(Kutipan Pilihan):

>>

Dalam keadaan dimana tekanan imperialisme Amerika makin keras terhadap Republik Indonesia, dalam bulan Agustus 1948 kembalilah Kawan Musso dari luar negeri. Kawan Musso segera mengadakan koreksi terhadap politik yang dijalankan oleh PKI dan terhadap kesalahan-kesalahan PKI di lapangan organisasi. la menunjukkan betapa besarnya bahaya bagi Revolusi Indonesia jika tidak mengambil sikap yang tegas terhadap imperialisme. Kedatangan Kawan Musso telah menimbulkan semangat perjuangan yang baru.
Di bawah pimpinan Kawan Musso diadakan selfkritik di dalam pimpinan PKI. Dalam selfkritik ini diakui, bahwa PKI telah membikin kesalahan-kesalahan di lapangan organisasi dan politik, karena PKI tidak memahamkan adanya perubahan keadaan politik di dalam negeri sesudah proklamasi kemerdekaan dan karena PK1 tidak memahamkan keadaan internasional yang penting sesudah perang. Akibatnya PKI telah terlalu membesar-besarkan kekuatan imperialisme dan mengecilkan kekuatan anti-imperialisme. Selanjutnya diputuskan, bahwa PKI mengakui kesalahannya karena sudah menyetujui Persetujuan Linggarjati dan PKI berjuang untuk membatalkan Persetujuan Renville dan semua persetujuan yang dibikin dalam perundingan, yang tidak didasarkan atas kedudukan yang sama. Seterusnya, yang merupakan pokok koreksi di lapangan organisasi, semua Partai yang berdasarkan Marxisme-Leninisme, yaitu PKI, Partai Sosialis dan Partai Buruh Indonesia harus dipersatukan, sehingga di Indonesia hanya ada satu Partai Marxis-Leninis, yaitu PKI. Untuk mendapat sokongan kaum tani dalam revolusi, yaitu sokongan yang sangat penting dari lebih-kurang 70% Rakyat Indonesia, PKI harus menjalankan perubahan tanah. Atas dasar persekutuan buruh dan tani, PKI harus membentuk front persatuan nasional. Pekerjaan kaum Komunis di kalangan angkatan bersenjata harus diperbaiki. Penghidupan Rakyat, terutama kaum buruh dan kaum tani, harus ditingkatkan. Semuanya ini dicantumkan dalam sebuah resolusi yang diambil dalam konferensi Partai bulan Agustus 1948, yang terkenal dengan nama Resolusi “Jalan Baru". Demikianlah PKI mengadakan selfkritik atas kesalahan-kesalahannya di lapangan politik dan organisasi dan, dengan demikian PKI memberikan perspektif yang baru dan jelas kepada massa yang sudah begitu lama dibawa tenggelam dalam politik berunding dan memberi konsesi yang banyak pada imperialis sehingga bersifat kapitulasi.

<<

(Latihan Singkat 1): Jelaskan dalam satu sampai tiga kalimat mengapa menurut kutipan tentang selfkritik PKI, partai itu harus menjalankan perubahan tanah.
(Latihan Singkat 2): Salin kembali bagian kutipan tentang selfkritik PKI dari "Dalam keadaan dimana" sampai "perjuangan yang baru.", dengan mengganti "Kawan Musso" menjadi "Musso".

(Data Hasil Ekstraksi):
>>

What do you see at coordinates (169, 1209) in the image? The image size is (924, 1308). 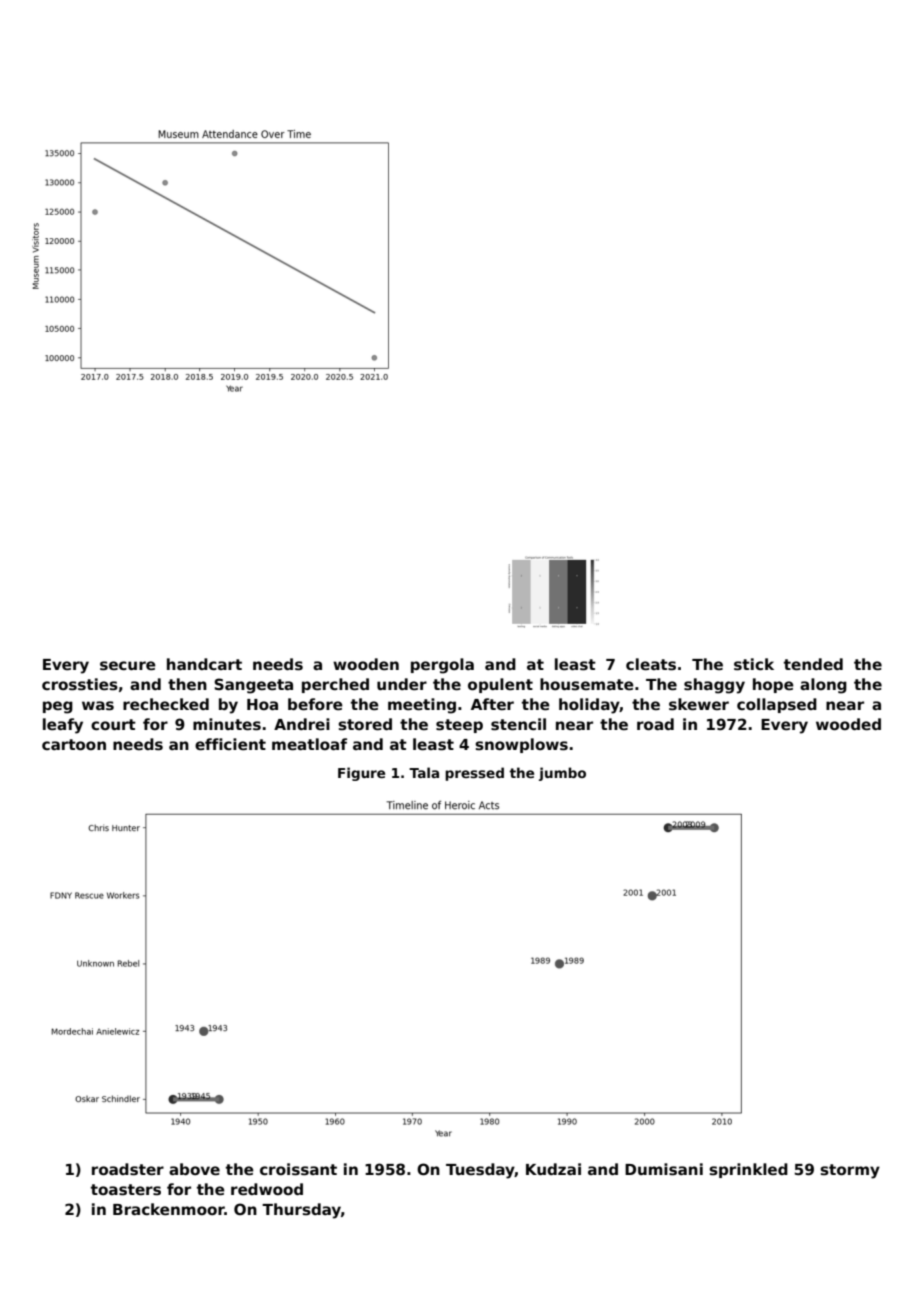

<<
>>

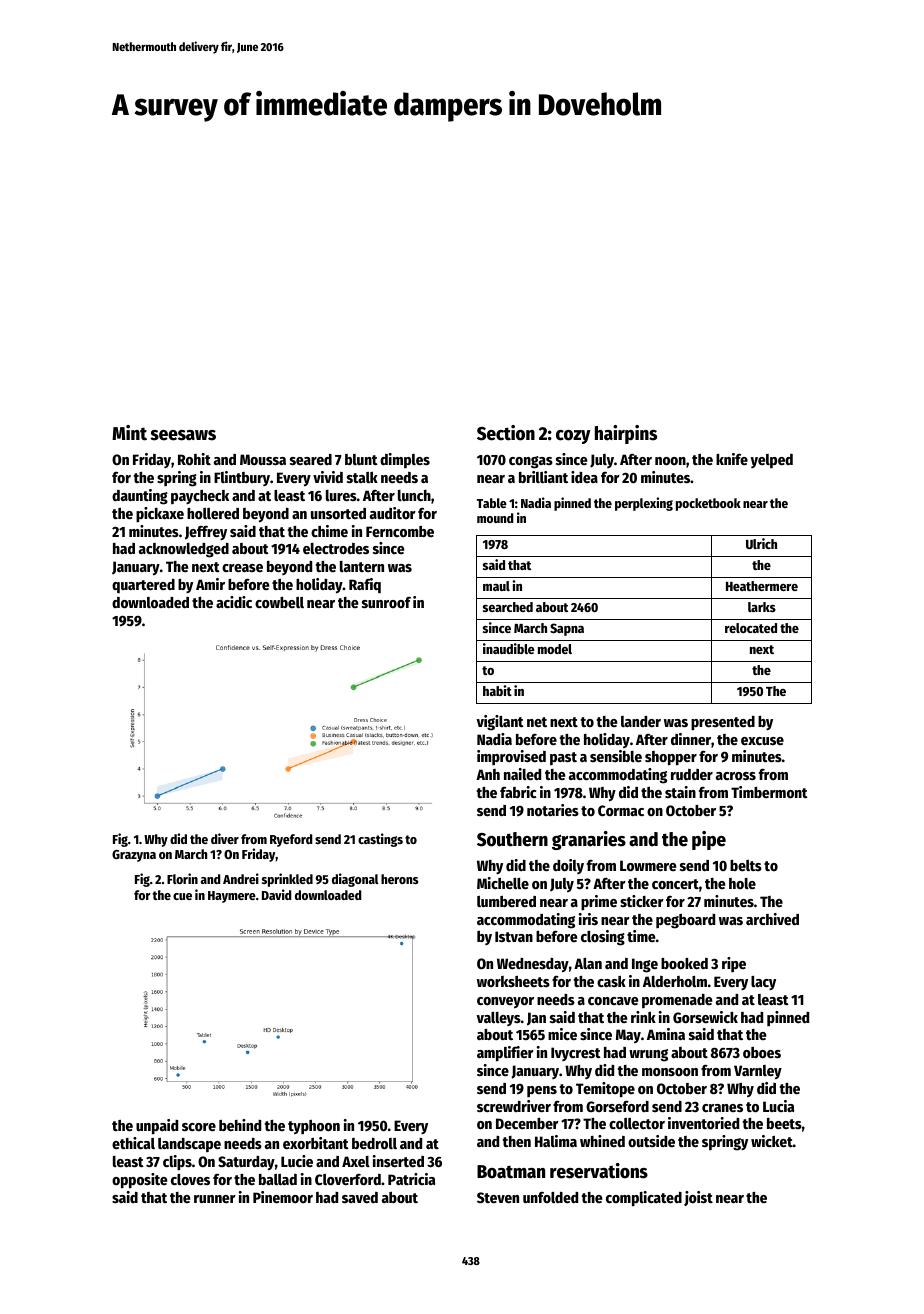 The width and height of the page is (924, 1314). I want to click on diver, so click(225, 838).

<<

(Jawaban 1): PKI harus menjalankan perubahan tanah agar mendapat sokongan kaum tani dalam revolusi. Sokongan itu disebut sangat penting karena berasal dari lebih-kurang 70% Rakyat Indonesia.

(Jawaban 2):
Dalam keadaan dimana tekanan imperialisme Amerika makin keras terhadap Republik Indonesia, dalam bulan Agustus 1948 kembalilah Musso dari luar negeri. Musso segera mengadakan koreksi terhadap politik yang dijalankan oleh PKI dan terhadap kesalahan-kesalahan PKI di lapangan organisasi. la menunjukkan betapa besarnya bahaya bagi Revolusi Indonesia jika tidak mengambil sikap yang tegas terhadap imperialisme. Kedatangan Musso telah menimbulkan semangat perjuangan yang baru.